Text block:
This discussion is archived
5 Replies Latest reply: Apr 16, 2013 6:18 AM by Bogdan Coman RSS

Changing nodeMaxEntries

vinothchandar Newbie
Currently Being Moderated
Hi,

I am considering changing our B+Tree fanout (NODE_MAX_ENTRIES) to the default 128 from 512 (all our data is currently at this fanout).
From experimenting around, I have found this to reduce writing/cleaning by fitting more BINs in memory. (steady state random workload).

I have 2 quetions..

1. Is it possible to change the fanout without data conversion? How does this work in 4.1.x and 5.0.73?

2. Given 5.0.73 fixes problems around BIN eviction (i.e writes less metadata by writing deltas on eviction too), what is the real tradeoff here for a higher or lower fanout?



Thanks
Vinoth
  • 1. Re: Changing nodeMaxEntries
    Bogdan Coman Journeyer
    Currently Being Moderated
    Hi Vinoth,
    vinothchandar wrote:
    1. Is it possible to change the fanout without data conversion?
    The fanout can be modified after the database has been created, as indicated by this table: http://docs.oracle.com/cd/E17277_02/html/java/com/sleepycat/je/DatabaseConfig.html

    Regarding data conversion, the existing Btree nodes are not converted to use the new value. The new value is used only when a new Btree node is created as a result of a record insertion. So if there are old records that will stick around, you may be better off (from a performance standpoint) to reload the database in a new one.
    How does this work in 4.1.x and 5.0.73?
    What changed between 4.1 and 5.0 is that node fanouts were mutable and transient in 4.1 and are now, in 5.0, mutable and persistent database attributes. This means that in 4.1 the new value might sometimes revert to the previously existing setting. This was fix in [#18262].
    2. Given 5.0.73 fixes problems around BIN eviction (i.e writes less metadata by writing deltas on eviction too), what is the real tradeoff here for a higher or lower fanout?

Stored data:
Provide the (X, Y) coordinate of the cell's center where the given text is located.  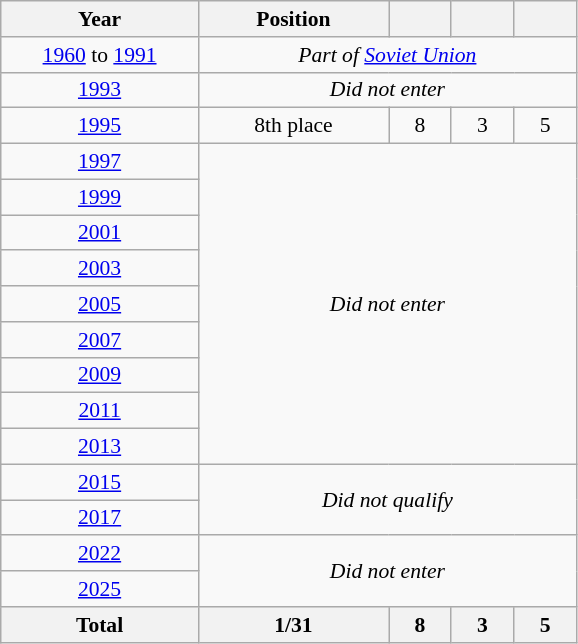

Task requirements: Retype everything in the nodeMaxEntries thread from "vinothchandar Newbie" down to "at this fanout).". The material above is unrelated to the nodeMaxEntries thread.

Exercise output:
vinothchandar Newbie
Currently Being Moderated
Hi,

I am considering changing our B+Tree fanout (NODE_MAX_ENTRIES) to the default 128 from 512 (all our data is currently at this fanout).